[TASK DIRECTIONS] Look through the entries below and extract exactly the lines from the one containing "You are a computer-use agent. Viewport: 724px" through the one containing "Click the Beheerder", ends included.

[INFORMATION SHOWN]

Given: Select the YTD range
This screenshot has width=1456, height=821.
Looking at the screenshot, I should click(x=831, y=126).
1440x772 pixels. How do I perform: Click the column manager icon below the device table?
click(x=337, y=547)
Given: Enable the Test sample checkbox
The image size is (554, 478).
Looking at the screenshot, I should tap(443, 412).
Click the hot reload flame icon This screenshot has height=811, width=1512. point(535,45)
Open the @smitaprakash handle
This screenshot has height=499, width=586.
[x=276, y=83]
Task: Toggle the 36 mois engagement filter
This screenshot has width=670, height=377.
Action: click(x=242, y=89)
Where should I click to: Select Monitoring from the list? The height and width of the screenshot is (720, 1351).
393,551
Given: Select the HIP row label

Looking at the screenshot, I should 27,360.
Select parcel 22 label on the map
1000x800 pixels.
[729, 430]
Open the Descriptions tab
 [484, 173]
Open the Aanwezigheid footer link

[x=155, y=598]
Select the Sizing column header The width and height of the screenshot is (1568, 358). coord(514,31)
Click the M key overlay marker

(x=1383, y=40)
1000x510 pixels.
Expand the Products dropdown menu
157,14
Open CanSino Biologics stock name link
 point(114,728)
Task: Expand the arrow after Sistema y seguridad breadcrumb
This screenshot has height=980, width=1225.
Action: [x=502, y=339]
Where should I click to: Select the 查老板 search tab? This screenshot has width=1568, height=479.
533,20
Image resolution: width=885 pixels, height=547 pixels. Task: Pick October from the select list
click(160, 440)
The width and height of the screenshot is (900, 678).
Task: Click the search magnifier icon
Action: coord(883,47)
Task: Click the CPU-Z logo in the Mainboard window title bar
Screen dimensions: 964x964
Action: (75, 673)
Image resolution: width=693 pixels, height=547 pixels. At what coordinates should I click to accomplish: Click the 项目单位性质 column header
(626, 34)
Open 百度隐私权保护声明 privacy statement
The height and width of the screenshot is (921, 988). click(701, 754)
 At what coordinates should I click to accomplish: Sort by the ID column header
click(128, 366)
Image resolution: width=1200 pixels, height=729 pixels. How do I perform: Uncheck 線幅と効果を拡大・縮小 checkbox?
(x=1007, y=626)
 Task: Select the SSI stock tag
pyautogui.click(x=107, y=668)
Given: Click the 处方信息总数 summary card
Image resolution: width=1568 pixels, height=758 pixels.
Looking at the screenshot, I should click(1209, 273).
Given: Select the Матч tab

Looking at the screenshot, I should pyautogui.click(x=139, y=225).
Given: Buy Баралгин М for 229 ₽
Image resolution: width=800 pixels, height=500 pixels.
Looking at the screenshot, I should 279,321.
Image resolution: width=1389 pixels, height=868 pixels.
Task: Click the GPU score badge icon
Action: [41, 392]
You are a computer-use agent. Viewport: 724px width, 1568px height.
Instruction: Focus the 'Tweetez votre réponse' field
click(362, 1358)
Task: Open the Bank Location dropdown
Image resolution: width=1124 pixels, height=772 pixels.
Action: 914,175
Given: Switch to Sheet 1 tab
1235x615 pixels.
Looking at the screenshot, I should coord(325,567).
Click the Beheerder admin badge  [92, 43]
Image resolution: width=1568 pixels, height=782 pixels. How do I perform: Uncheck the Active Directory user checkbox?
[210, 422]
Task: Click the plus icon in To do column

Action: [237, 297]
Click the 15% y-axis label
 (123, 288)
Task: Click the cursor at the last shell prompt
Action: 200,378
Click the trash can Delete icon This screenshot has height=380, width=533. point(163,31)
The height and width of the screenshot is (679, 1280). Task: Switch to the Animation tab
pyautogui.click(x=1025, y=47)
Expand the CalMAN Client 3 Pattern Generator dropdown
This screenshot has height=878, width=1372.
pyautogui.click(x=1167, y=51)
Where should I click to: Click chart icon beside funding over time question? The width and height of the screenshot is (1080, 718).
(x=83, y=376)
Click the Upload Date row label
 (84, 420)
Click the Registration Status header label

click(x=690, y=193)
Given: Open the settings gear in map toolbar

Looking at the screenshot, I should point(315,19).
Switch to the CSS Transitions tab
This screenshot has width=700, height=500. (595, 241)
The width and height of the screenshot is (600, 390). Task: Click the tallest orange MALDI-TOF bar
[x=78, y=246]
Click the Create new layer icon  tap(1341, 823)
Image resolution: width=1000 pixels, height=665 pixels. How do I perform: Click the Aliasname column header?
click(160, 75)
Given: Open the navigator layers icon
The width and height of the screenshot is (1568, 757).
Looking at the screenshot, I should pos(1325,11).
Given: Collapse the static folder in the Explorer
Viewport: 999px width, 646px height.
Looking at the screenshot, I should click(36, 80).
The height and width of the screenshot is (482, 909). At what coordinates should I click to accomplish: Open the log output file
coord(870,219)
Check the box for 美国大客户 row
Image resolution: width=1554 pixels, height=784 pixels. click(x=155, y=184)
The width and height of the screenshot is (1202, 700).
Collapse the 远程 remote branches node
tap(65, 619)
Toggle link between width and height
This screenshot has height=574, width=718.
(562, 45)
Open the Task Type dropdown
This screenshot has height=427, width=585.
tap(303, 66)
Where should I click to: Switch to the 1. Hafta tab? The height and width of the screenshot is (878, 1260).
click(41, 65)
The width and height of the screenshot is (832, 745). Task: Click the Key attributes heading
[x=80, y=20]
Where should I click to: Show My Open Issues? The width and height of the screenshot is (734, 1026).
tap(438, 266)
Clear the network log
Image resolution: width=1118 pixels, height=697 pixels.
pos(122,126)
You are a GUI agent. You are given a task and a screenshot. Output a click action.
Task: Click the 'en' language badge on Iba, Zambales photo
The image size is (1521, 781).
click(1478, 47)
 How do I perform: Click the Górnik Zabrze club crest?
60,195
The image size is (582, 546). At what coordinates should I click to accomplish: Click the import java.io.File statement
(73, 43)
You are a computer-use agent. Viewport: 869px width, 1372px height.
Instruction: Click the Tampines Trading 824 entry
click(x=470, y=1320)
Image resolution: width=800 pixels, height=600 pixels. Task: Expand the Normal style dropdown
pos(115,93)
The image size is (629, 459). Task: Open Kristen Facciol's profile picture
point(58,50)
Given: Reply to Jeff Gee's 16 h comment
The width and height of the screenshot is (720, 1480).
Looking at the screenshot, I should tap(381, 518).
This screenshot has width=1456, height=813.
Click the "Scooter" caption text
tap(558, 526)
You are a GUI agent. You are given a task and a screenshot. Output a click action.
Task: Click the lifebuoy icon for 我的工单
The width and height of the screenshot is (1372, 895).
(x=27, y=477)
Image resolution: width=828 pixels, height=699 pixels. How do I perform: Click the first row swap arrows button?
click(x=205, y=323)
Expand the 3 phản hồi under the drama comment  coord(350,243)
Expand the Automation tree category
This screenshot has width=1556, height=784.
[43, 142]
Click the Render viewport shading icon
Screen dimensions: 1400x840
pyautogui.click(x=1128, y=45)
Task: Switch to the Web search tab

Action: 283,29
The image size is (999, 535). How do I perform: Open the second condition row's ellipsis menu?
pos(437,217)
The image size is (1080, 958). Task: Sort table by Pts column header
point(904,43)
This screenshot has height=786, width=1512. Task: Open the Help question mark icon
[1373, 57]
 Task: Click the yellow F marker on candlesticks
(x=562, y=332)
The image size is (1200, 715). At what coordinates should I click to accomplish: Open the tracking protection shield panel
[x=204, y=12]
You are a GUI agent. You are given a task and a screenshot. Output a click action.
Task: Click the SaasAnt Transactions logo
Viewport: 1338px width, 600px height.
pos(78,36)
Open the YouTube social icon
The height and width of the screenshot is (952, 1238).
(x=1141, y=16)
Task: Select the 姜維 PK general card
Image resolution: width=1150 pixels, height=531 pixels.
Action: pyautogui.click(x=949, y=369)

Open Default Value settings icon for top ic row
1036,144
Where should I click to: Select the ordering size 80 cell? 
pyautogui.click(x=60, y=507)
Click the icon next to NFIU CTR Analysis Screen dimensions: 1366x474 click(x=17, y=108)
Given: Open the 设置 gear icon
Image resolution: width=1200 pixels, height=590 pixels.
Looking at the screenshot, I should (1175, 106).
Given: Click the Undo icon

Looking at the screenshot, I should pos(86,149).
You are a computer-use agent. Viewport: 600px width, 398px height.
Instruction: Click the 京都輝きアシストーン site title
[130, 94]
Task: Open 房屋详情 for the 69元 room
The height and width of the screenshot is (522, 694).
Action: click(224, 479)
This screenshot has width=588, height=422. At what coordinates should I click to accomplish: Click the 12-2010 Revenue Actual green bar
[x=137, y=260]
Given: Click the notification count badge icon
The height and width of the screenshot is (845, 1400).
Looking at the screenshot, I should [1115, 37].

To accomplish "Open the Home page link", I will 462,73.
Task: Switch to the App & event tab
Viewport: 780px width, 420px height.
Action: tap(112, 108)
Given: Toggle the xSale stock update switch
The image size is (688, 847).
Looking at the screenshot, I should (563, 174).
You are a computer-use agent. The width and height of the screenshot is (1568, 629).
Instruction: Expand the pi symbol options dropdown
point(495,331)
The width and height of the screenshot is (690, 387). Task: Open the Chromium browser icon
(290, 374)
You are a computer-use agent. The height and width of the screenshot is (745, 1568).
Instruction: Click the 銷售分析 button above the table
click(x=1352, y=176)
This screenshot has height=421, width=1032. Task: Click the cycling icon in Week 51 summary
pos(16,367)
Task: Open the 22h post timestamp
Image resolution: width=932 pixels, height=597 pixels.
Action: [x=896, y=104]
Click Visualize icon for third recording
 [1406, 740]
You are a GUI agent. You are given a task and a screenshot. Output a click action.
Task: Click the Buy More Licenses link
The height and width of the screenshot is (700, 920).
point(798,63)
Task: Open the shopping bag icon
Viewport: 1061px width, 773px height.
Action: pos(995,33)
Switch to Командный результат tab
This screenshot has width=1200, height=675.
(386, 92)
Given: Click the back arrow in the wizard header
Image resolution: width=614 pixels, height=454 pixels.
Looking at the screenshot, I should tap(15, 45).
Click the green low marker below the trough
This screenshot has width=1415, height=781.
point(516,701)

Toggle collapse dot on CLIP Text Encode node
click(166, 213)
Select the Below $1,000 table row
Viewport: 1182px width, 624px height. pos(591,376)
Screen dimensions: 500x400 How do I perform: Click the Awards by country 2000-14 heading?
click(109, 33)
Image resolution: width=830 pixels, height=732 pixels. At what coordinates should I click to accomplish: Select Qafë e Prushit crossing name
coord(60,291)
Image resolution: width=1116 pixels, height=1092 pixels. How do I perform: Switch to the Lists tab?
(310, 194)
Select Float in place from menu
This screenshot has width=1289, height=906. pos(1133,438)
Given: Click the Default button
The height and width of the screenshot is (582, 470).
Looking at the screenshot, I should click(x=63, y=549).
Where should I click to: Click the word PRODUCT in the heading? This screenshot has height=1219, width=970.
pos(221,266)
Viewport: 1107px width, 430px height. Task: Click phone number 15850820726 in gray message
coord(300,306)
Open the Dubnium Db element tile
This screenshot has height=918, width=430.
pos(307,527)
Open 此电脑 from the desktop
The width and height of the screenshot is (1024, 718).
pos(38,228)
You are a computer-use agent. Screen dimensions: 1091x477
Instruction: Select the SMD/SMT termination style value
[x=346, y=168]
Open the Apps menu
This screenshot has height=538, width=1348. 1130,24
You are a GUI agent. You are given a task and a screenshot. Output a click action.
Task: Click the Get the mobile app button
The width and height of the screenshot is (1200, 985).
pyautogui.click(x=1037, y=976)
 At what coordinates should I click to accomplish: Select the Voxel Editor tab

[YOUR SOLUTION]
You are a computer-use agent. Viewport: 724px width, 1568px height.
Instruction: Focus the 'Tweetez votre réponse' field
click(362, 1358)
Task: Open the Bank Location dropdown
Image resolution: width=1124 pixels, height=772 pixels.
Action: 914,175
Given: Switch to Sheet 1 tab
1235x615 pixels.
Looking at the screenshot, I should coord(325,567).
Click the Beheerder admin badge  [92, 43]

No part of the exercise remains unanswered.